→ **Excerpt to read**
******************************
Always Well Within

Calm Your Mind, Ease Your Heart, Embrace Your Inner Wisdom

The Power of “Yes, But…” to Catapult You to Clarity

Recently, Farnoosh Brock, the beautiful mind behind Prolific Living asked me about my blog, Always Well Within.  She inquired:

“Are you planning on turning it into a business or perhaps, you have already done so? I’d love to know what you have been exploring as of late.”

I silently observed a long list of “Yes, buts…” spring forth in my mind.  I have a proclivity for producing this entrancing term.  How about you?

On the downside, this tiny but recalcitrant phrase will keep you sitting on the fence, confused or even paralyzed for interminable periods of time.

But give it a twist – your full engagement – and “Yes, but…” has the power to catapult you to clarity, thus setting you free.

How to Use “Yes, but…” Prudently

Are there “Yes, buts…” dancing about in your mind?
******************************
→ **Entries provided**
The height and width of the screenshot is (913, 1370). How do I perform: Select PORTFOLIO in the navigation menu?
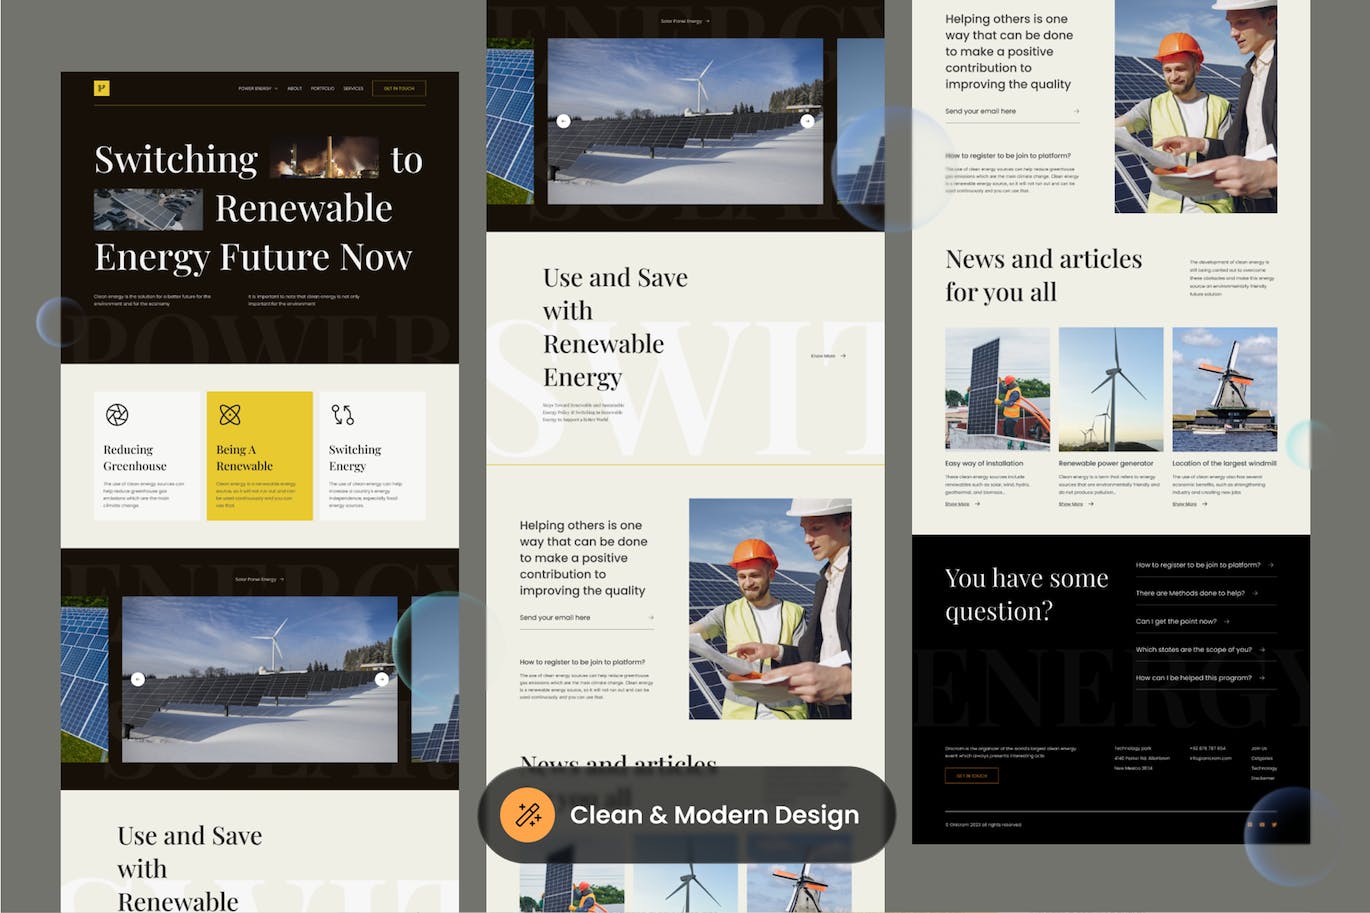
******************************
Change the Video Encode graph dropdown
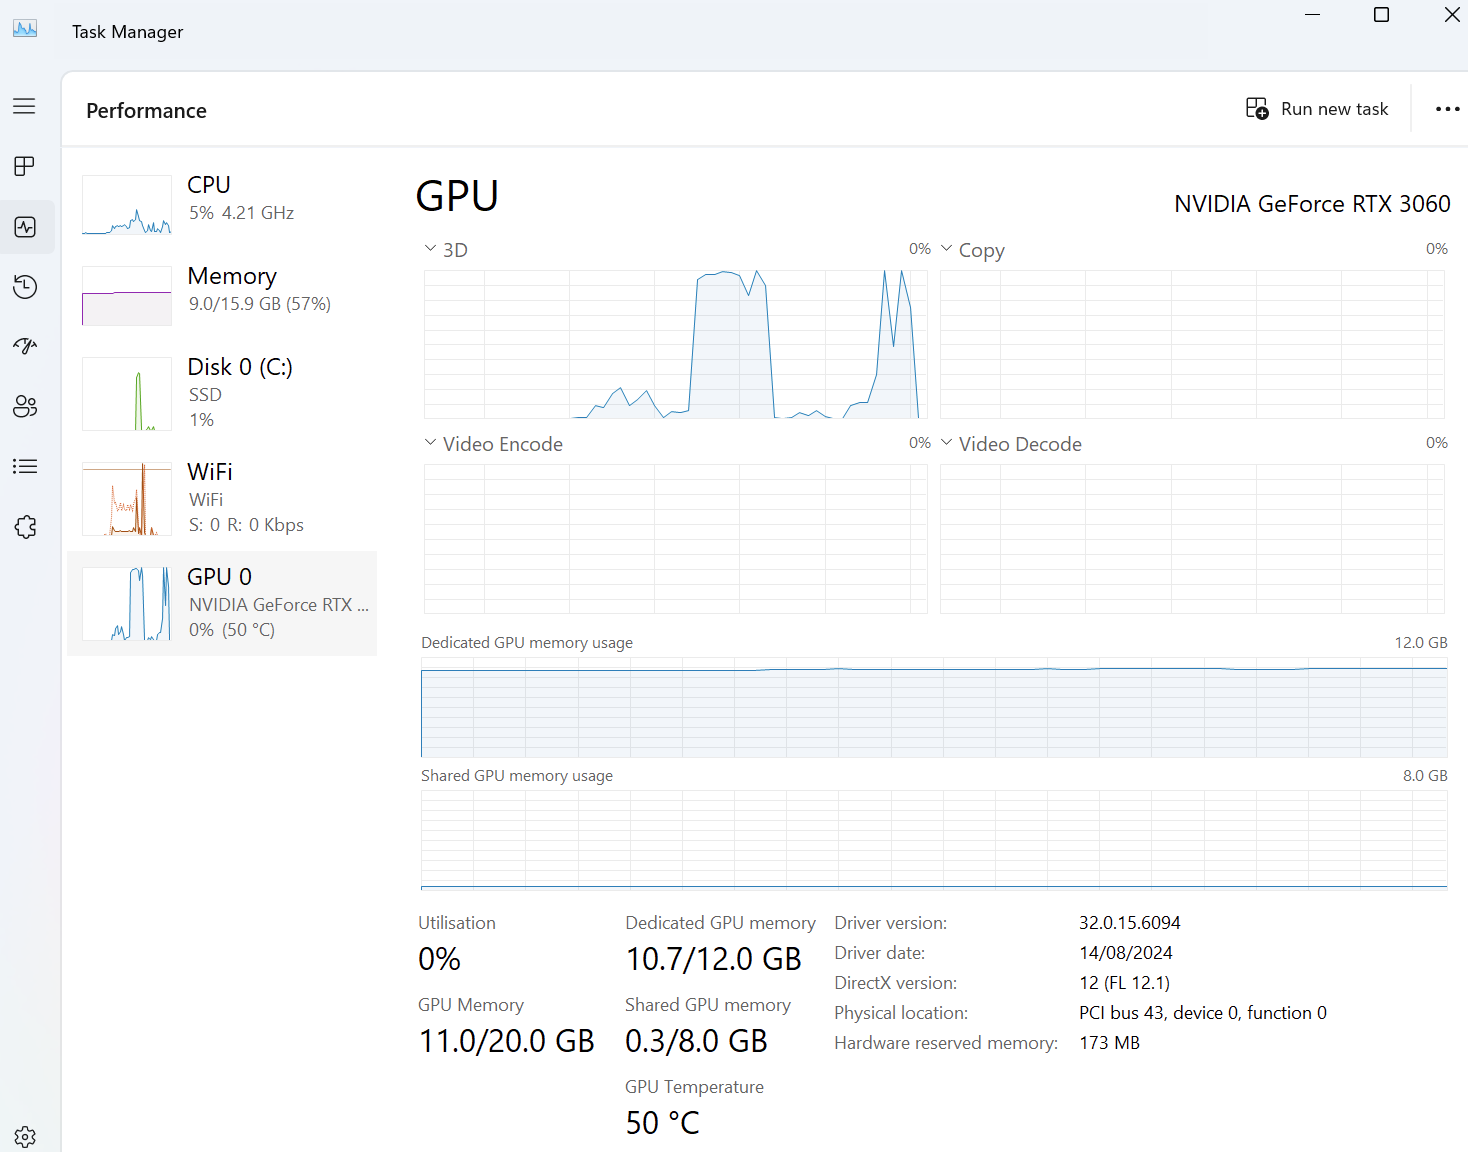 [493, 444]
******************************
Reproduce word for word the passage of the blog post on clarity starting with "The Power of" and going on through "How about you?".

The Power of “Yes, But…” to Catapult You to Clarity

Recently, Farnoosh Brock, the beautiful mind behind Prolific Living asked me about my blog, Always Well Within.  She inquired:

“Are you planning on turning it into a business or perhaps, you have already done so? I’d love to know what you have been exploring as of late.”

I silently observed a long list of “Yes, buts…” spring forth in my mind.  I have a proclivity for producing this entrancing term.  How about you?